CONSIGNE =
D'après l'extrait choisi sur la traduction de l'anglais, sur quoi faut-il surtout travailler pour être le moins lent et le moins mou possible face à cette langue ?

TRADUIRE L'ANGLAIS, C'EST DU SPORT


J'ai dit dans les BRÈVES de ce mois (n°235) tout le bien que je pensais du roman anglais de Louisa Reid et de sa traduction par Clémentine Beauvais herself. Voyons plus en détail ici comment la jeune star se tire de cette tâche a priori perdue d'avance : traduire de l'anglais en français — et traduire, qui plus est, un roman en vers libres où l'anglais se montre plus vif, plus swinguant, plus fringant que jamais, où les mots souvent sont des coups de poing.

Pour être le moins lent et le moins mou possible face à l'anglais, il faut travailler surtout le rythme et les sonorités. Aller vite, faire danser les mots, choisir des sons qui claquent.


i stare,

eyes lasering the screen.

searching for someone else.

not these women,

my impossibility.


je fixe

l'écran, les yeux laser,

je cherche quelqu'un d'autre.

pas ces femmes-là,

mon impossible.


Ce qui me séduit là, c'est d'abord que la v.f. parvient à tenir le tempo : 2+6+6+4 syllabes, comme la v.o., et le dernier vers parvient même à être plus court : quatre syllabes au lieu de sept. «Impossible» est nettement meilleur que le lourdingue et froid «impossibilité». L'ensemble est dense et ça balance.

S'agissant de néologiser, le français est plus timide et empoté que l'anglais. Comment rivaliser avec, par exemple, «i blush as she oohs and aahs» ? Il faut se contenter d'un simple «je rougis, elle fait ooh, elle fait aah». Ici, par contre, on pourrait oser un «mes yeux lasèrent l'écran». Ce qui ne serait pas heureux : cette forme du verbe «lasérer» manque de punch et même de clarté — on ne reconnaît pas bien le laser chapeauté d'un accent grave.

«Les yeux laser» donc. Pas très clair ? On pourrait écrire, plus classiquement, «mes yeux / passent l'écran au laser», mais on perdrait l'audace du néologisme, que restitue partiellement le côté abrupt de la solution Beauvais.

ENTRÉES FOURNIES =

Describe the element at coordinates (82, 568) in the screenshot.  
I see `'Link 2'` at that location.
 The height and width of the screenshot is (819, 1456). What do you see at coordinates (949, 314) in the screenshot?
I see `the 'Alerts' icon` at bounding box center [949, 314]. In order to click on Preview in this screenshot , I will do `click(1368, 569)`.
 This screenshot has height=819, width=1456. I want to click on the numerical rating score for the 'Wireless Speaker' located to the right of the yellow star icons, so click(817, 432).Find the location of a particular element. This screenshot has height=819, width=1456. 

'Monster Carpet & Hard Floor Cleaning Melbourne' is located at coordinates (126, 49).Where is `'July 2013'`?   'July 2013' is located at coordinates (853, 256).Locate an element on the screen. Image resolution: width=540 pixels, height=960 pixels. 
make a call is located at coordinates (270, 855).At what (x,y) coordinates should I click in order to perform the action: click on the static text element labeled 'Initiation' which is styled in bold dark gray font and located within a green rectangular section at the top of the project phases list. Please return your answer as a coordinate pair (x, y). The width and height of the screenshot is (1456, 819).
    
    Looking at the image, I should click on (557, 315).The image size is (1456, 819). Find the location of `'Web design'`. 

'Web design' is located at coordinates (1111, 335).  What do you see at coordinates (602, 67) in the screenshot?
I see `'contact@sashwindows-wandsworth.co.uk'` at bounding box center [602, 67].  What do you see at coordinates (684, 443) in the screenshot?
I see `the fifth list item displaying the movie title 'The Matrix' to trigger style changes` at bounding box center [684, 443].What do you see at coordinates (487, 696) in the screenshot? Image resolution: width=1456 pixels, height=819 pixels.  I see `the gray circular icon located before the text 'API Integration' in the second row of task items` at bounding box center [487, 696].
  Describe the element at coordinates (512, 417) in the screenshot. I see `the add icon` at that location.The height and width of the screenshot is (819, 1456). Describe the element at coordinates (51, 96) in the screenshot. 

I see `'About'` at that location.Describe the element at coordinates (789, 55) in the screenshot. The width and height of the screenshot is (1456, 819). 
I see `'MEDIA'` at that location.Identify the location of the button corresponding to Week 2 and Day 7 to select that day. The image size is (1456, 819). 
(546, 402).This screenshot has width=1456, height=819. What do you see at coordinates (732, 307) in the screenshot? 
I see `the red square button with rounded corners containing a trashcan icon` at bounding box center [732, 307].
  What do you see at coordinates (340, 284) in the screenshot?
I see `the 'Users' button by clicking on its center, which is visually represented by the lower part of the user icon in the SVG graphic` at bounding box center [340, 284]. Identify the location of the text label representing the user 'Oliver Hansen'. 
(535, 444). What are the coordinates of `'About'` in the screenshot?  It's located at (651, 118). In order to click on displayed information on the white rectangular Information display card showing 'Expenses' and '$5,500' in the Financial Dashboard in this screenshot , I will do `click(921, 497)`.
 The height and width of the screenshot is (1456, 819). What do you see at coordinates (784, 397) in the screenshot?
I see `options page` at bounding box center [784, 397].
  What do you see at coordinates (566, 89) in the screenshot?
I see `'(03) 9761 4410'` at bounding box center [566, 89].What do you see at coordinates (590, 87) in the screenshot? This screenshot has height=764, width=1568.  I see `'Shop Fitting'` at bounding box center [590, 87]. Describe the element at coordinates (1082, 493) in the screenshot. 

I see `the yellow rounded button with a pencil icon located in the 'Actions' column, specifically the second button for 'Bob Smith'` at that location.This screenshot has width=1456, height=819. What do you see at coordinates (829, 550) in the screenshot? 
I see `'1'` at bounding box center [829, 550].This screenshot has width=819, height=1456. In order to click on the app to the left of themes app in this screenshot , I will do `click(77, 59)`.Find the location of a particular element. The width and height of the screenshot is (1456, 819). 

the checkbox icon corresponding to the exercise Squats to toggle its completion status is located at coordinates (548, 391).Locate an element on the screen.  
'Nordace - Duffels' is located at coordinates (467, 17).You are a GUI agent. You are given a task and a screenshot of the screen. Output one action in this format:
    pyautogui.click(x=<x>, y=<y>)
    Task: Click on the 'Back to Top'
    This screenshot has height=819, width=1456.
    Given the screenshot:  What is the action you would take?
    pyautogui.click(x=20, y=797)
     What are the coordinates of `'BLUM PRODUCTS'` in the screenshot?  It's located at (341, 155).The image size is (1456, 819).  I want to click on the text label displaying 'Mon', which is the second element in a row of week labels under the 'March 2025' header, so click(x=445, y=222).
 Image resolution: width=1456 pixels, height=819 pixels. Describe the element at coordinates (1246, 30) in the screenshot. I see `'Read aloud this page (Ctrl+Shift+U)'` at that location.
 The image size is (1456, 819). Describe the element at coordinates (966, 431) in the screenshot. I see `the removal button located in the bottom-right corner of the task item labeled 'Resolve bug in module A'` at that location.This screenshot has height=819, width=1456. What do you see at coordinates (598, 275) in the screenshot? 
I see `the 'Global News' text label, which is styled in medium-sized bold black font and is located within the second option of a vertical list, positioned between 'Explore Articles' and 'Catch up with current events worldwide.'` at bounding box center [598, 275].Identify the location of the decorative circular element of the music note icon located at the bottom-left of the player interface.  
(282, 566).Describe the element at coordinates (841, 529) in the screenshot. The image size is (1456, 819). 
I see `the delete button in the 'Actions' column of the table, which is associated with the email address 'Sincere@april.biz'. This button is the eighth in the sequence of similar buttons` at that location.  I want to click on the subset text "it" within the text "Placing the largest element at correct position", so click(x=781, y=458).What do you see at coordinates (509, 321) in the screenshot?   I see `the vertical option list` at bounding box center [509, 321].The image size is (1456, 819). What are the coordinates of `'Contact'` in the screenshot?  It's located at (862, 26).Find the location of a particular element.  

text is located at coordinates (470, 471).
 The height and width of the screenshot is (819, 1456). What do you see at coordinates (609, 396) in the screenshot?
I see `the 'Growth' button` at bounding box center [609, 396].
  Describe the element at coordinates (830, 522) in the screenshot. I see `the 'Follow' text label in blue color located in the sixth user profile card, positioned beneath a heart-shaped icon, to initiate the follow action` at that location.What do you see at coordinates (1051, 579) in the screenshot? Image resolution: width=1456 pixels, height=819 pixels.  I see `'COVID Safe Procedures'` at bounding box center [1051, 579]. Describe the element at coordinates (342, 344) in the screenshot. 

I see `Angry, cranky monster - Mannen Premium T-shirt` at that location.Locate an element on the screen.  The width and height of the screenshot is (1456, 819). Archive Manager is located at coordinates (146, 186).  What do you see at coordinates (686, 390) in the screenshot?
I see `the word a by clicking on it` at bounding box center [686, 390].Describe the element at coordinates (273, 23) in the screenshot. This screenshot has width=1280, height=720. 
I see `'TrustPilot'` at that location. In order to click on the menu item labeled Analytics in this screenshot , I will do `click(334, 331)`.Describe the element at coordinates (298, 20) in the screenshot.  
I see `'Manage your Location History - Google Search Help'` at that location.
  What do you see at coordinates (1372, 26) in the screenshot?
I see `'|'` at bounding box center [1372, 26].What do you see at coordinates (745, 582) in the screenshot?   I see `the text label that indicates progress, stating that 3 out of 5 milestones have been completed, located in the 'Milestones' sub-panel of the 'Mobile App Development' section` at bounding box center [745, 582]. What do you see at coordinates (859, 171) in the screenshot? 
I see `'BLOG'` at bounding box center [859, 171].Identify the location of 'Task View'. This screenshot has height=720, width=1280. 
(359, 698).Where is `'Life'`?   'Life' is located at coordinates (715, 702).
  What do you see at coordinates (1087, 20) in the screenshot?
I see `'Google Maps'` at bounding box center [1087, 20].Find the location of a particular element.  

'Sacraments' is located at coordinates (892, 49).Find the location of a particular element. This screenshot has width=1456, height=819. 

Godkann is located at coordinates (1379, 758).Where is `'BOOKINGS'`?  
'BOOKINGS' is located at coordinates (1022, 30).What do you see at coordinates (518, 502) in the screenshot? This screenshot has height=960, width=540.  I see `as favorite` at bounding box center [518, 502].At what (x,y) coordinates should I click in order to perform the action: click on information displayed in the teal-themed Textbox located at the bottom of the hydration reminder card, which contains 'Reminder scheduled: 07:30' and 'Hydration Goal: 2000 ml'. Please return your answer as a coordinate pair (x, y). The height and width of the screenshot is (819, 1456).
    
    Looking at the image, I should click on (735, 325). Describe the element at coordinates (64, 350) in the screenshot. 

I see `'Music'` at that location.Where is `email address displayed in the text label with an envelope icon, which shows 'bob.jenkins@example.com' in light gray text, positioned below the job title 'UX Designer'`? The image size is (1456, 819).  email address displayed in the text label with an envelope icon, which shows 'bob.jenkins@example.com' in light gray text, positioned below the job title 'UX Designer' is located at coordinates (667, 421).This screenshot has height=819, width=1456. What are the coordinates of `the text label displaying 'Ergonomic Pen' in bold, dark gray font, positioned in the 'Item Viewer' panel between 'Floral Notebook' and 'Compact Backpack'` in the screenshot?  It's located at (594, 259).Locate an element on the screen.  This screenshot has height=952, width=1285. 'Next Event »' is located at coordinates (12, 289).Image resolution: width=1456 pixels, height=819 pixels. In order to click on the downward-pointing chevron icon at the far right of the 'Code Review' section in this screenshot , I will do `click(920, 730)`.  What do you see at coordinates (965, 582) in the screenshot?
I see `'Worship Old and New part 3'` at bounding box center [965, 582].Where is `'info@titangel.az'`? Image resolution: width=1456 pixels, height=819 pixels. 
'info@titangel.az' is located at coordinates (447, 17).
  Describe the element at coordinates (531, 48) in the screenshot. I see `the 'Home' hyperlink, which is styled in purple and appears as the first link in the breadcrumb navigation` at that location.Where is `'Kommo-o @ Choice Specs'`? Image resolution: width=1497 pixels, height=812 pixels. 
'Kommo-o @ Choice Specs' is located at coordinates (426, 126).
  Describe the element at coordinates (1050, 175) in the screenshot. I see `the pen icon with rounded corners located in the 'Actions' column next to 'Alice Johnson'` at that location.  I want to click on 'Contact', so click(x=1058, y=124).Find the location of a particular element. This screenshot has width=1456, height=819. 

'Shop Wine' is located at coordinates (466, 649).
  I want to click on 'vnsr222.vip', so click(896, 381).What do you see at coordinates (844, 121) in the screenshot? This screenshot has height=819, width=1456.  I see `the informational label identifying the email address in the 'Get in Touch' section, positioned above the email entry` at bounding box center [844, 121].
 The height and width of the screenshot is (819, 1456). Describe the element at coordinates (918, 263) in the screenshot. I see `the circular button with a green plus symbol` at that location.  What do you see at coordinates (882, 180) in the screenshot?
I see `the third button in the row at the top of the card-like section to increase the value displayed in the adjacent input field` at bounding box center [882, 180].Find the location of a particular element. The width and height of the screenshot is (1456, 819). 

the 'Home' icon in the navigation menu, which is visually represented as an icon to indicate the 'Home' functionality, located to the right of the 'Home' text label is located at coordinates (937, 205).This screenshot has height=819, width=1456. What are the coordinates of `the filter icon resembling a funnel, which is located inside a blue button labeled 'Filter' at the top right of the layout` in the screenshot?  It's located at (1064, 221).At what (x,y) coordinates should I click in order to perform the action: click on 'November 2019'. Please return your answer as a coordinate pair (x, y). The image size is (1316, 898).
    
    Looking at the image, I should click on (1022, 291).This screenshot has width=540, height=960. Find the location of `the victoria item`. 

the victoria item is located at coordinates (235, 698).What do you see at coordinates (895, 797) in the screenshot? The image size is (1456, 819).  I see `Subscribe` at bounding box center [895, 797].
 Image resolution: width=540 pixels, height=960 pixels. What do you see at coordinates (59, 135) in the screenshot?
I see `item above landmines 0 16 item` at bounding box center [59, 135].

CORRIGÉ =
Il faut surtout travailler le rythme et les sonorités.